Regions of interest (ROI) were designed manually on the standard brain and automatically applied and adjusted to each rat’s brain. One researcher defined the ROI, and another researcher verified its validity. ROIs were placed at the following 13 locations (Fig. 2). To assess the Gd-tracer dynamics in the CSF spaces, ROIs were placed in CSF spaces at the C1 level (CSF_ventral), pineal recess (CSF_dorsal), and between the olfactory bulbs (CSF_rostral), based on a previous study of intrathecal tracer dynamics in the CSF spaces²⁶. To evaluate the transition of Gd-tracer from the CSF to the extracranial space, ROIs were placed at known CSF drainage pathways: the upper nasal turbinate (UNT), dural lymphatics (DL), and optic nerve sheath (OPT), based on previous reports^31–33. Furthermore, to evaluate signal changes in the brain parenchyma, indicating Gd-tracer transition from CSF to brain tissue, ROIs were placed at the cerebral cortex (visual area (VIS), somatosensory area (SS)), olfactory bulbs (OLF), hippocampus (HP), striatum (ST), hypothalamus (HT), and cerebellum (CB), referencing related studies and AQP4 expression sites^13,14.

Fig. 2 — ROI placements depicted by orange dashed lines on T1-weighted images.
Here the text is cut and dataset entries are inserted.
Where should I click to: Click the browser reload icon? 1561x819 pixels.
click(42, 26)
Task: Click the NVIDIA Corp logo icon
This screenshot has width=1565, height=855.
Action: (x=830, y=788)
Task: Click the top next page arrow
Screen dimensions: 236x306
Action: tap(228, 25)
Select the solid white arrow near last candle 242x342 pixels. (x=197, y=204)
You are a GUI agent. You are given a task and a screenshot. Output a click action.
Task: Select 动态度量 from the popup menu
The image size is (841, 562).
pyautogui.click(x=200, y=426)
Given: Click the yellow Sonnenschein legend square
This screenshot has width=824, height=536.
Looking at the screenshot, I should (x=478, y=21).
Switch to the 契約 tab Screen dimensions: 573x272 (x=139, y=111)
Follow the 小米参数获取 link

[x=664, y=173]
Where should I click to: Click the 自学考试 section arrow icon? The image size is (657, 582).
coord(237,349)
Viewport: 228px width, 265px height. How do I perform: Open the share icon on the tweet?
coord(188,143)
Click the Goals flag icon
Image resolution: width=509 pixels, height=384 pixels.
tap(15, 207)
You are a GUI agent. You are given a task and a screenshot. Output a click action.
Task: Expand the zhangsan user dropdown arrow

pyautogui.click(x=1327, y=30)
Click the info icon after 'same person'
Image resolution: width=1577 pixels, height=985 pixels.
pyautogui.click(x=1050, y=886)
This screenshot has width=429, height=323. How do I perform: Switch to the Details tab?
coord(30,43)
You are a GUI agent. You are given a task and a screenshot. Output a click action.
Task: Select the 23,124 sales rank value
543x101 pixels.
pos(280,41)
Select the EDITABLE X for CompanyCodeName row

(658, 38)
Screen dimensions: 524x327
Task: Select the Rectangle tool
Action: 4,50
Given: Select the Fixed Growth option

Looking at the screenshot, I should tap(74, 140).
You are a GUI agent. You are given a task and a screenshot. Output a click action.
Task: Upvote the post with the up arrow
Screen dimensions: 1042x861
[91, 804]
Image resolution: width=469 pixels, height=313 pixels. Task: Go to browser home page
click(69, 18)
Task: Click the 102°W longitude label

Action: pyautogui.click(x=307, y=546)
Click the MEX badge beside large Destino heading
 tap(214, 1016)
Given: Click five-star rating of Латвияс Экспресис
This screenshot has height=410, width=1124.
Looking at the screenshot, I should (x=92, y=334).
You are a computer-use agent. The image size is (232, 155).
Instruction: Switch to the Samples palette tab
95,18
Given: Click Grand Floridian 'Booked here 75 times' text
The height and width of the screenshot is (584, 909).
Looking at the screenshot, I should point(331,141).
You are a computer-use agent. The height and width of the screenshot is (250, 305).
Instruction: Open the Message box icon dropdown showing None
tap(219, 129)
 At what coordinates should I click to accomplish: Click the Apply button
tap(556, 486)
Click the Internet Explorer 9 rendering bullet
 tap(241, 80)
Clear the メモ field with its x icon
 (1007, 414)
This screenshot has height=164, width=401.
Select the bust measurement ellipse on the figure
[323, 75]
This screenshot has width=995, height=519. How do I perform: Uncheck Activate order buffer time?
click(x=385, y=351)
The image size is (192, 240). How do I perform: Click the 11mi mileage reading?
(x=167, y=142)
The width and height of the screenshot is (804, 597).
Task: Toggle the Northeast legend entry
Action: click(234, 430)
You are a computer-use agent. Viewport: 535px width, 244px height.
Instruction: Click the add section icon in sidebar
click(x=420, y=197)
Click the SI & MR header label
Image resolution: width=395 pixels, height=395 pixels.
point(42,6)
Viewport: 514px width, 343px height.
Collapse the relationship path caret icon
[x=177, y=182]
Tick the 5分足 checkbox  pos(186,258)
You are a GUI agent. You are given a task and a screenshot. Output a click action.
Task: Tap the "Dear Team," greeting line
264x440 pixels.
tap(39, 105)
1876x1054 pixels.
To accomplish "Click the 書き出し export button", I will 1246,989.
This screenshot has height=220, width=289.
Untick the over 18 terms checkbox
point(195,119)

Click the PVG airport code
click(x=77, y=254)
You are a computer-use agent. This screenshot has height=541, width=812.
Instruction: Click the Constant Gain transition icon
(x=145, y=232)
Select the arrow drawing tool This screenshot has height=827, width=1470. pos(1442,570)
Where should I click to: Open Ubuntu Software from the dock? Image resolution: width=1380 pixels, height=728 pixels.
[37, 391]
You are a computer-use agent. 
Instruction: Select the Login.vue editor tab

ROIs were set at ventral, dorsal, and rostral CSF spaces (a), the upper nasal turbinate, dural lymphatics, and optic nerve sheaths for the assessment of CSF drainage pathways (b), visual cortex, somatosensory cortex, olfactory bulbs, hippocampus, striatum, hypothalamus, and cerebellum for brain parenchyma (c). CSF, cerebrospinal fluid; ISF, interstitial fluid; ROI, region of interest.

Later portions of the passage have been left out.